ALEXANDRIA, Va. — Paul Manafort’s longtime deputy told jurors Tuesday how he spent years disguising millions of dollars in foreign income as loans to lower the former Trump campaign chairman’s tax bill.

Rick Gates, the government’s star witness, recounted how he and Manafort used more than a dozen offshore shell companies and bank accounts in Cyprus to funnel the money, all while concealing the accounts and the income from the IRS.

“In Cyprus, they were documented as loans. In reality, it was basically money moving between accounts,” Gates said during his second day of testimony in the financial fraud trial of his former boss.

Prosecutors summoned Gates, described by witnesses as Manafort’s “right-hand man,” to give jurors the first-hand account of a co-conspirator they say helped Manafort carry out an elaborate offshore tax-evasion and bank fraud scheme. Gates also provided the first witness testimony that overlaps with Donald Trump’s presidential campaign.

Manafort’s defense attorneys have sought to paint Gates as an embezzler, a liar and the instigator of any criminal conduct. They have tried several times to impugn his credibility before the jury.

Gates walked into a packed courtroom a day after he calmly acknowledged having embezzled hundreds of thousands of dollars from Manafort and said the two had committed crimes together by stashing money in foreign bank accounts and falsifying bank loan documents.

Manafort and Gates were the first two people indicted in special counsel Robert Mueller’s investigation into potential ties between Russia and the Trump campaign. But Gates pleaded guilty months later and agreed to cooperate in Mueller’s investigation of Manafort, the only American charged by the special counsel to opt for trial instead of a guilty plea.

The case against Manafort has little to do with either man’s work for the Trump campaign and there’s been no discussion during the trial about whether the Trump campaign coordinated with Russia — the central question Mueller’s team has tried to answer. But Trump has shown interest in the proceedings, tweeting support for Manafort and suggesting he has been treated worse than gangster Al Capone.

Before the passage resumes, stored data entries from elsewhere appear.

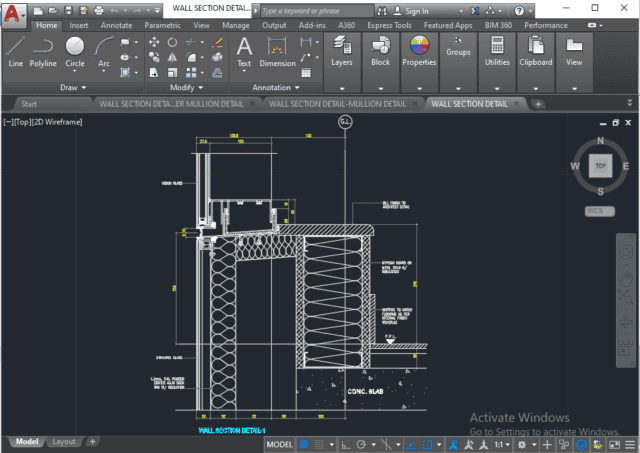
Task: Toggle grid display in status bar
Action: point(304,443)
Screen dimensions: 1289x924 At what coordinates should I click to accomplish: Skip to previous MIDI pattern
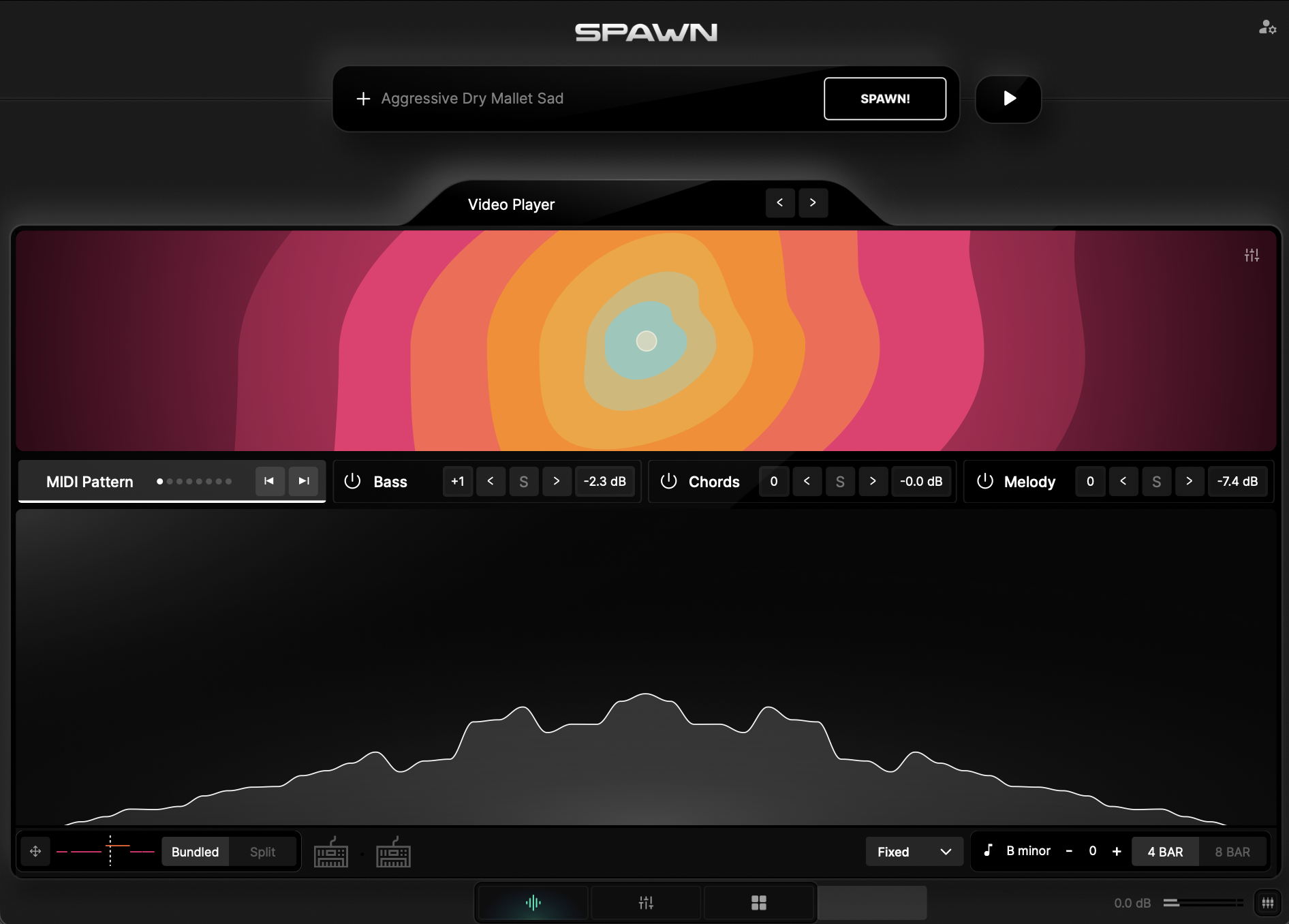click(269, 481)
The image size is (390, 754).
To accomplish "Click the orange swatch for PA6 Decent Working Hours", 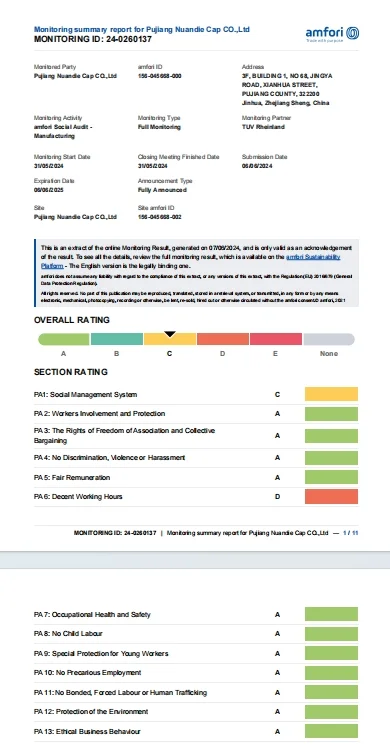I will (331, 496).
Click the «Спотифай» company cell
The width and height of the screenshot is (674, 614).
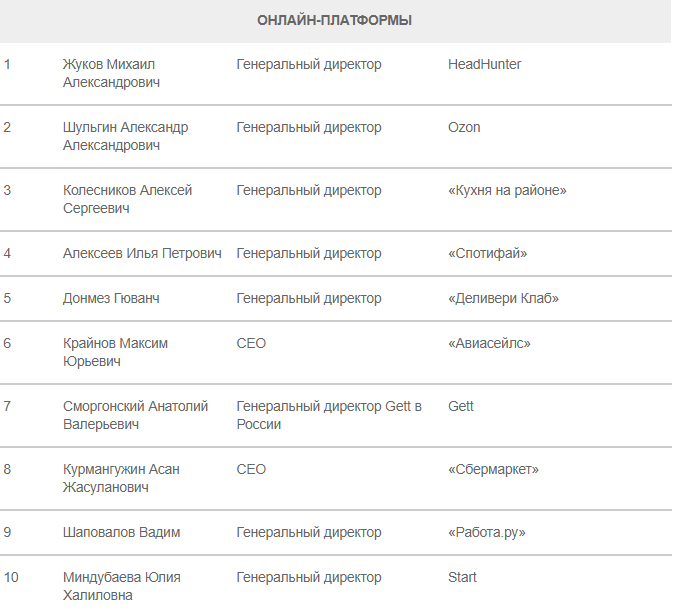coord(487,253)
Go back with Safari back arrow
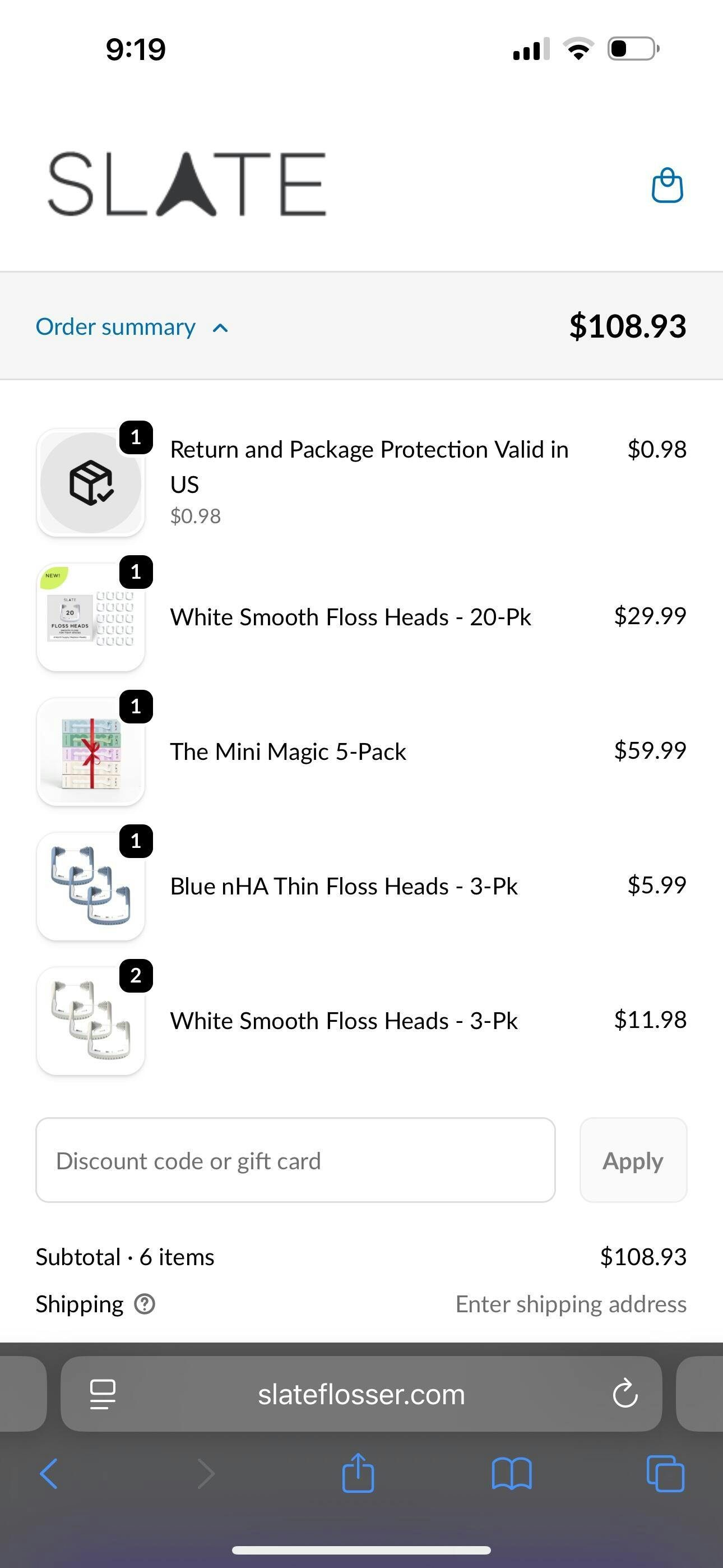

On Tuesday, Gates did connect one part of the bank fraud charges against Manafort to his role in the Trump campaign.

The 46-year-old former political consultant told jurors how Manafort asked for tickets to Trump’s inauguration so he could give them to a banker involved in approving a loan at the center of his financial fraud trial. Gates also said Manafort floated banker Stephen Calk’s name for consideration as Secretary of the Army, a post he ultimately did not get.

The email exchange about Calk occurred after Manafort left the Trump campaign but while Gates was active on the Trump inauguration committee. Prosecutors had previously said that Manafort’s interactions with Calk were the only part of the trial expected to overlap with his Trump campaign role.

The testimony came as prosecutors wrapped up their questioning of Gates mid-afternoon Tuesday. He is expected to face a bruising cross-examination as defense lawyers try to undercut his credibility and pin the blame on him.

Ahead of that barrage, Gates has implicated himself in a vast amount of criminal conduct on the stand, an apparent strategic decision by prosecutors as they hope to take some of the steam out of the defense’s questioning.